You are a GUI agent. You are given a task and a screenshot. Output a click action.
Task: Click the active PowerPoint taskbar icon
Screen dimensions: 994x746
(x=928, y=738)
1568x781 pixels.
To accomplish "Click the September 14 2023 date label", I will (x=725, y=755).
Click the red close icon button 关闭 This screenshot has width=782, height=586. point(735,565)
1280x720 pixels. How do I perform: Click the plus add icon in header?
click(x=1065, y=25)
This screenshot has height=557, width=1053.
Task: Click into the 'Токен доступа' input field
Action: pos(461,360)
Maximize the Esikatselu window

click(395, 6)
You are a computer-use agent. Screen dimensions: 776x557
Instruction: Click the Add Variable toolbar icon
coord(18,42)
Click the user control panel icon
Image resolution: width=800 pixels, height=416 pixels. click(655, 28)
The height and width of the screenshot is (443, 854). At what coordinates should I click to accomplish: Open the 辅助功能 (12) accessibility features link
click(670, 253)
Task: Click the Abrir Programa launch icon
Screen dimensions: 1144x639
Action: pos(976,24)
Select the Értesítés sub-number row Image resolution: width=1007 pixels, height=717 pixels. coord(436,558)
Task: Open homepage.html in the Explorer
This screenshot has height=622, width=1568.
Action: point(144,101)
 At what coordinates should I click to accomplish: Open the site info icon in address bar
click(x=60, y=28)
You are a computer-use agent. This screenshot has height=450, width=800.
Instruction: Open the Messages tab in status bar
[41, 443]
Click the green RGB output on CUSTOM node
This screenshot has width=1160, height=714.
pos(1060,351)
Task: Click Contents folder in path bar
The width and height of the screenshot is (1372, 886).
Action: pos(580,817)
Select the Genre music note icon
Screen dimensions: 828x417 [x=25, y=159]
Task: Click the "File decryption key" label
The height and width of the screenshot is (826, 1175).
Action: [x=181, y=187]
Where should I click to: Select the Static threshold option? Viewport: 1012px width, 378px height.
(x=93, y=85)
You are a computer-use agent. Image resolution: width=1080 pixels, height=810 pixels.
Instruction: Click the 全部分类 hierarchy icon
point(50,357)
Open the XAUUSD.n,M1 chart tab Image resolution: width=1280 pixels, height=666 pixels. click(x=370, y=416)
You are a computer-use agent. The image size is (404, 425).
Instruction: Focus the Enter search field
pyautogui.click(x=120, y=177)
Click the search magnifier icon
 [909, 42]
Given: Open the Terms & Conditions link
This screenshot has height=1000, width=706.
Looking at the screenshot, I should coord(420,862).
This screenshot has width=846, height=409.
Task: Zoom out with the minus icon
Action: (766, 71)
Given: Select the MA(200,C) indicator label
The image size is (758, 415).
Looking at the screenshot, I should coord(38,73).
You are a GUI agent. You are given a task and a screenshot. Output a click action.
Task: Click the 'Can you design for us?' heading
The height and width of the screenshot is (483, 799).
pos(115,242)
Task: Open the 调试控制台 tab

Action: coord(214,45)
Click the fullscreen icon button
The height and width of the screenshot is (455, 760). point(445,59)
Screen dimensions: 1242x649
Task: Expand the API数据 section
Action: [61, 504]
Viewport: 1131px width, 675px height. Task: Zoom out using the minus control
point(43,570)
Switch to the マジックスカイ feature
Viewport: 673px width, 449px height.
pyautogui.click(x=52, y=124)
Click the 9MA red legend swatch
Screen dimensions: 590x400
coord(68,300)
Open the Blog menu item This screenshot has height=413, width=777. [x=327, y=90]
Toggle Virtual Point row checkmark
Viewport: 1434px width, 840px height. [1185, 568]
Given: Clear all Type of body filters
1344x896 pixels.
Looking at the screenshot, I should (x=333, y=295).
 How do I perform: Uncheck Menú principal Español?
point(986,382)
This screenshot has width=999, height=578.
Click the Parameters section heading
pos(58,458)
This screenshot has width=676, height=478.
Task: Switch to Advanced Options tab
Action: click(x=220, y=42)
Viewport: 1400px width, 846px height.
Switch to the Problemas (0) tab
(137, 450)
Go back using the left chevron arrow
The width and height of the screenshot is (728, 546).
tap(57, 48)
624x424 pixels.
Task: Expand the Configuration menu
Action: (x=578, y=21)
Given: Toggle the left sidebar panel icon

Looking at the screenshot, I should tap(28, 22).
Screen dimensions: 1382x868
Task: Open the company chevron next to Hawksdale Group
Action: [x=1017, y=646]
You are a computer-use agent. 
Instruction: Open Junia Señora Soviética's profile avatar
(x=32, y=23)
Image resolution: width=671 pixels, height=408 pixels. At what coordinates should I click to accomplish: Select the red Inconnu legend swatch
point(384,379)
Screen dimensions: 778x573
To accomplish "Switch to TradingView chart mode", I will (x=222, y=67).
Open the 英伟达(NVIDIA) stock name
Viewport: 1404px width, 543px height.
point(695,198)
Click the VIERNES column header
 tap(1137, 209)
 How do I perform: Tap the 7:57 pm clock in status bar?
━━━
* _Exercise directions_: Reproduce the entire listing above word for word, keeping every line in its original order.

* _Written reply_:
You are a GUI agent. You are given a task and a screenshot. Output a click action.
Task: Click the active PowerPoint taskbar icon
Screen dimensions: 994x746
(x=928, y=738)
1568x781 pixels.
To accomplish "Click the September 14 2023 date label", I will (x=725, y=755).
Click the red close icon button 关闭 This screenshot has width=782, height=586. point(735,565)
1280x720 pixels. How do I perform: Click the plus add icon in header?
click(x=1065, y=25)
This screenshot has height=557, width=1053.
Task: Click into the 'Токен доступа' input field
Action: pos(461,360)
Maximize the Esikatselu window

click(395, 6)
You are a computer-use agent. Screen dimensions: 776x557
Instruction: Click the Add Variable toolbar icon
coord(18,42)
Click the user control panel icon
Image resolution: width=800 pixels, height=416 pixels. click(655, 28)
The height and width of the screenshot is (443, 854). At what coordinates should I click to accomplish: Open the 辅助功能 (12) accessibility features link
click(670, 253)
Task: Click the Abrir Programa launch icon
Screen dimensions: 1144x639
Action: pos(976,24)
Select the Értesítés sub-number row Image resolution: width=1007 pixels, height=717 pixels. coord(436,558)
Task: Open homepage.html in the Explorer
This screenshot has height=622, width=1568.
Action: point(144,101)
 At what coordinates should I click to accomplish: Open the site info icon in address bar
click(x=60, y=28)
You are a computer-use agent. This screenshot has height=450, width=800.
Instruction: Open the Messages tab in status bar
[41, 443]
Click the green RGB output on CUSTOM node
This screenshot has width=1160, height=714.
pos(1060,351)
Task: Click Contents folder in path bar
The width and height of the screenshot is (1372, 886).
Action: pos(580,817)
Select the Genre music note icon
Screen dimensions: 828x417 [x=25, y=159]
Task: Click the "File decryption key" label
The height and width of the screenshot is (826, 1175).
Action: [x=181, y=187]
Where should I click to: Select the Static threshold option? Viewport: 1012px width, 378px height.
(x=93, y=85)
You are a computer-use agent. Image resolution: width=1080 pixels, height=810 pixels.
Instruction: Click the 全部分类 hierarchy icon
point(50,357)
Open the XAUUSD.n,M1 chart tab Image resolution: width=1280 pixels, height=666 pixels. click(x=370, y=416)
You are a computer-use agent. The image size is (404, 425).
Instruction: Focus the Enter search field
pyautogui.click(x=120, y=177)
Click the search magnifier icon
 [909, 42]
Given: Open the Terms & Conditions link
This screenshot has height=1000, width=706.
Looking at the screenshot, I should coord(420,862).
This screenshot has width=846, height=409.
Task: Zoom out with the minus icon
Action: (766, 71)
Given: Select the MA(200,C) indicator label
The image size is (758, 415).
Looking at the screenshot, I should coord(38,73).
You are a GUI agent. You are given a task and a screenshot. Output a click action.
Task: Click the 'Can you design for us?' heading
The height and width of the screenshot is (483, 799).
pos(115,242)
Task: Open the 调试控制台 tab

Action: coord(214,45)
Click the fullscreen icon button
The height and width of the screenshot is (455, 760). point(445,59)
Screen dimensions: 1242x649
Task: Expand the API数据 section
Action: [61, 504]
Viewport: 1131px width, 675px height. Task: Zoom out using the minus control
point(43,570)
Switch to the マジックスカイ feature
Viewport: 673px width, 449px height.
pyautogui.click(x=52, y=124)
Click the 9MA red legend swatch
Screen dimensions: 590x400
coord(68,300)
Open the Blog menu item This screenshot has height=413, width=777. [x=327, y=90]
Toggle Virtual Point row checkmark
Viewport: 1434px width, 840px height. [1185, 568]
Given: Clear all Type of body filters
1344x896 pixels.
Looking at the screenshot, I should (x=333, y=295).
 How do I perform: Uncheck Menú principal Español?
point(986,382)
This screenshot has width=999, height=578.
Click the Parameters section heading
pos(58,458)
This screenshot has width=676, height=478.
Task: Switch to Advanced Options tab
Action: click(x=220, y=42)
Viewport: 1400px width, 846px height.
Switch to the Problemas (0) tab
(137, 450)
Go back using the left chevron arrow
The width and height of the screenshot is (728, 546).
tap(57, 48)
624x424 pixels.
Task: Expand the Configuration menu
Action: (x=578, y=21)
Given: Toggle the left sidebar panel icon

Looking at the screenshot, I should tap(28, 22).
Screen dimensions: 1382x868
Task: Open the company chevron next to Hawksdale Group
Action: [x=1017, y=646]
You are a computer-use agent. 
Instruction: Open Junia Señora Soviética's profile avatar
(x=32, y=23)
Image resolution: width=671 pixels, height=408 pixels. At what coordinates should I click to accomplish: Select the red Inconnu legend swatch
point(384,379)
Screen dimensions: 778x573
To accomplish "Switch to TradingView chart mode", I will (x=222, y=67).
Open the 英伟达(NVIDIA) stock name
Viewport: 1404px width, 543px height.
point(695,198)
Click the VIERNES column header
 tap(1137, 209)
 How do I perform: Tap the 7:57 pm clock in status bar?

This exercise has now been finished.